The first few verses of Chapter five are instrumental in figuring out how we should treat one another. Because of age and generational differences it can be easy to perceive things differently than others in the church. As a pastor it is crucial that I communicate in ways that are respectful and appropriate. Recognizing these differences and approaching members, who may be in error, in the way that I would approach respected members of my own family, can be a helpful. 

Paul writes, that believers are to take care of their own household (5:3). The burden for caring for elderly relatives, who cannot care for themselves,  should fall back to the family, not to the church (or the government).  The church had an elaborate system of taking care of widows, but only those who had legitimate need. There is wisdom in placing the care of our loved ones back in our hands and there is grace in taking care of the needs of those who have no other means.

■ **RECORDS SHOWN**

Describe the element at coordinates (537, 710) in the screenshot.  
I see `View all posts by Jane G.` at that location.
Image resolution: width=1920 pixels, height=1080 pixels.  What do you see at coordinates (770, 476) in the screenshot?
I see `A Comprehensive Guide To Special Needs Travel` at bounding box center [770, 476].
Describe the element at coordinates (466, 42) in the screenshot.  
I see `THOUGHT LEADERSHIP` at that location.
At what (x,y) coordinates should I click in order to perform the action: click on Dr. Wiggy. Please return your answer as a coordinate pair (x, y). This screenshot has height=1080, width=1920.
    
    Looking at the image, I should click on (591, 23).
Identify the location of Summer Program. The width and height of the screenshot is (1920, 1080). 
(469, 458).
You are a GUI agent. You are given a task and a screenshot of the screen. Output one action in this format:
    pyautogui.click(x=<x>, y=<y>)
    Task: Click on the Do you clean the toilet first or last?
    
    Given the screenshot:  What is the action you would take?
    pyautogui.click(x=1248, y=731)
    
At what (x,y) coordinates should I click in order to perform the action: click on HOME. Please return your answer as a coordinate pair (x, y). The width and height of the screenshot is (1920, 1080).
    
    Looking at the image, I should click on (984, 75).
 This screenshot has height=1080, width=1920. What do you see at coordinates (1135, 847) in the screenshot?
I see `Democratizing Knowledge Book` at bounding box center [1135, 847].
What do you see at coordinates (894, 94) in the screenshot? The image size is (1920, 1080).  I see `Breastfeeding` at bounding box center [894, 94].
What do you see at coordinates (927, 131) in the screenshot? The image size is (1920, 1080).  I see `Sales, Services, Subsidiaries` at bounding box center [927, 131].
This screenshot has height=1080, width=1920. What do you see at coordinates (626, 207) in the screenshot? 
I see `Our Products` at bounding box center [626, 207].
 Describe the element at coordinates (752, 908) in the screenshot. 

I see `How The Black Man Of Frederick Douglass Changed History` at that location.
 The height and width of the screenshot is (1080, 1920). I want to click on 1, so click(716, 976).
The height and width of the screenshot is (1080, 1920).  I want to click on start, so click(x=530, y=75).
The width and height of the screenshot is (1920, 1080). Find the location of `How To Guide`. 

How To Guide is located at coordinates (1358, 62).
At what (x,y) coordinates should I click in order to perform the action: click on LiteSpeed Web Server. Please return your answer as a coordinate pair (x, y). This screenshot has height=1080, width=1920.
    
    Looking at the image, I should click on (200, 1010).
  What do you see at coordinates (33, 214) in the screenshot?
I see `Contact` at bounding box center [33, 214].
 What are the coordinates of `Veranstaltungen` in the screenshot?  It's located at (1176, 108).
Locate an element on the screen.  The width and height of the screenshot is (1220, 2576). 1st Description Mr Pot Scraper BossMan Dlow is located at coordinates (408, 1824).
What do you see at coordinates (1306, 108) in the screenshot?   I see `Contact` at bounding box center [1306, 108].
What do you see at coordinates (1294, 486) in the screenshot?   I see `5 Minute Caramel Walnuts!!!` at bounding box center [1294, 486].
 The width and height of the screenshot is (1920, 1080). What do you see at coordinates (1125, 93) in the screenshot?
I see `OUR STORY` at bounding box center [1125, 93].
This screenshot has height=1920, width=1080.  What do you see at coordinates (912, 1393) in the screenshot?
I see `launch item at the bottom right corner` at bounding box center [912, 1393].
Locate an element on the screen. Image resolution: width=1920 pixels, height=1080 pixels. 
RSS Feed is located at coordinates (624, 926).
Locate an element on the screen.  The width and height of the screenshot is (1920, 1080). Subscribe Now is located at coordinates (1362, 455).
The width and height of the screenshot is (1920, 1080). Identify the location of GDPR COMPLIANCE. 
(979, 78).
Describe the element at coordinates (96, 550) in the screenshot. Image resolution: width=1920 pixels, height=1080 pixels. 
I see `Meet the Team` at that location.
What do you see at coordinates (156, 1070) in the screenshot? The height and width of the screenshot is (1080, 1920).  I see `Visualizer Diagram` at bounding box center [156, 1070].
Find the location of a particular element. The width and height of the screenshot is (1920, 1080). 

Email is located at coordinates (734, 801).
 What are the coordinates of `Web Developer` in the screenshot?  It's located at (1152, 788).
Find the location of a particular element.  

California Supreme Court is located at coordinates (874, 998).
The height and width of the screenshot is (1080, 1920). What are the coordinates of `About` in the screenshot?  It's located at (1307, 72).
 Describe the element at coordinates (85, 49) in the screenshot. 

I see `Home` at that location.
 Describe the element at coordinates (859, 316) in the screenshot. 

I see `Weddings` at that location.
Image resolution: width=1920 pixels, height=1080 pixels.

■ **EXERCISE DESCRIPTION**
Please carry the reflection on Chapter five and the care of widows forward from its final sentence.

■ **RESULT OF THE EXERCISE**
FATHER, I pray that you would keep us from error and that we would be intent upon studying and teaching your word. I pray that our lives would exhibit the doctrine we hold to in your word. Keep us from idle chatter, but focused on the truth of the gospel. Give us grace in relating to one another who are of differing ages. Help us to treat one another with respect, even when a difficult discussion is in order. Thank you for the privilege we have of caring for one another and being united in caring for those who have no one else to care for them. We are grateful for your Word. Thank you for the great grace you have given me in shepherding your flock. IN JESUS NAME, AMEN.

What did you take away from today’s reading? What are your thoughts or questions? Feel free to comment below and enter the discussion.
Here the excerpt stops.